*** Opening of RECORD EXCERPTS ***
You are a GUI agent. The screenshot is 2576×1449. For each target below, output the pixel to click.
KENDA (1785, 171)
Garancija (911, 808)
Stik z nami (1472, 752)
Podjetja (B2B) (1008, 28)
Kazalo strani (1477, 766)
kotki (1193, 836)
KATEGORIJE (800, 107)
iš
*** Close of RECORD EXCERPTS ***
EXERCISE PROMPT: Transcribe the entire listing above.

OUTPUT OF THE TASK:
You are a GUI agent. The screenshot is 2576×1449. For each target below, output the pixel to click.
KENDA (1785, 171)
Garancija (911, 808)
Stik z nami (1472, 752)
Podjetja (B2B) (1008, 28)
Kazalo strani (1477, 766)
kotki (1193, 836)
KATEGORIJE (800, 107)
iš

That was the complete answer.